▶ Selected excerpt:
----
Parable of the Sower (5/5)

The entire time I was reading this, I kept thinking of two other books: McCarthy's The Road and Herbert's Dune. It is vaguely post-apocalyptic, with a small group of people traveling along a dangerous road toward some vague hope of prosperity. At the same time, the protagonist is actively working on creating a new religion. Much of that is done out of sight of the other characters, as journal entries that the reader sees. The "apocalypse" that took place seems to be a combination of political failure and climate change (it is set in mid- to late 2020s California).

It's hard to say what genre this is. It is generally classified as sci-fi, I think, which is fair enough. The protagonist, and a few others, are "sharers" who can perceive other people's pleasure or pain. It's explicitly not a superpower but a side-effect of a certain pharmaceutical drug. There are also some people addicted to a drug that makes them crave seeing fire, so they go around burning things. The technology is vague. They have some things we don't but other things, like mobile communication, is largely absent (it shows up in the sequel).

Parable of the Talents (4/5)
----
▶ Supplied records:
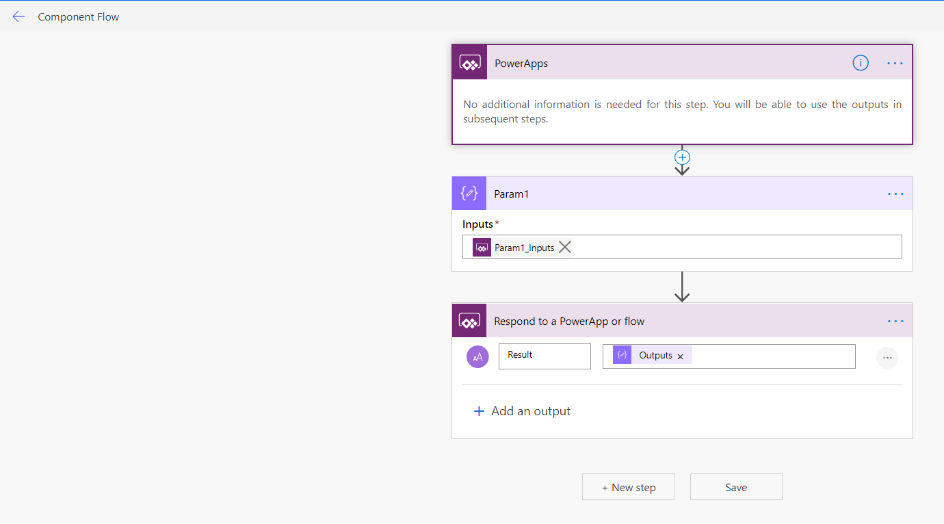This screenshot has height=524, width=944.
Task: Open the Result output row ellipsis menu
Action: (x=887, y=357)
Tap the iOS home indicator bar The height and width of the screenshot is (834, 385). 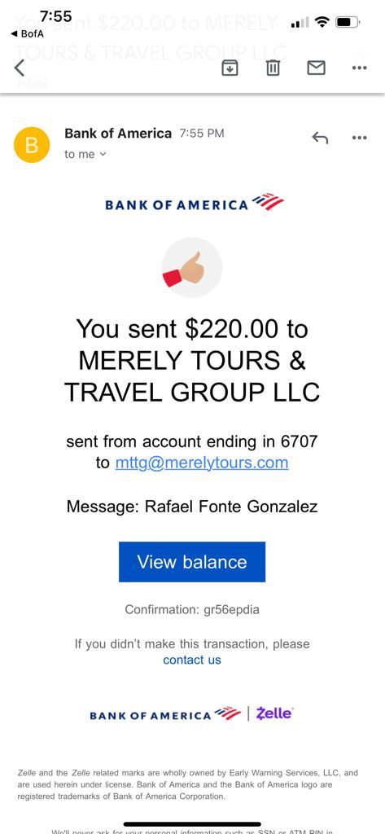192,825
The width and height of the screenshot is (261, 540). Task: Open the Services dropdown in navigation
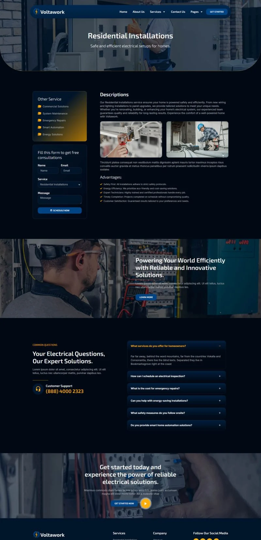(157, 12)
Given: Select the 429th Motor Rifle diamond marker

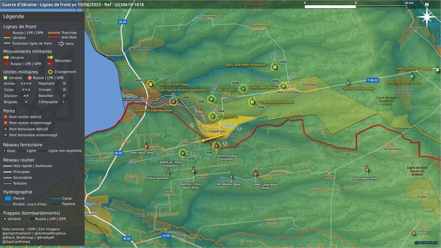Looking at the screenshot, I should 146,146.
----
▶ Task instructions:
A - Name every book title that appears in the book review, headings included.
B - Write the next part of the book review, starting after its final line.
The material that comes after the review was taken from a separate, unrelated source.

▶ Results by task:
A - Parable of the Sower, The Road, Dune, Parable of the Talents

B -
Here, Butler leans much more directly into the political nature of the apocalypse. Now, the story is told by Olamina, the protagonist from the Parable of Sowers, and her daughter Larkin/Asha. The US has been taken over by the Christian America, an extremist Christian organization that opposes the "heathens" like the members of Earthseed. I really wasn't expecting this based on the first book. It gets into slavery (which returns to the US thanks to the folks of CA), religion, cults, etc. and does a good job of it. I mostly didn't like the structure of the book, told from two perspectives. Larkin's voice has hindsight, while Olamina's doesn't, and the tension between those was frustrating at times. I was also a little put off knowing that there was another book planned but Butler died before finishing it. It would have been great to see Earthseed spreading to the stars.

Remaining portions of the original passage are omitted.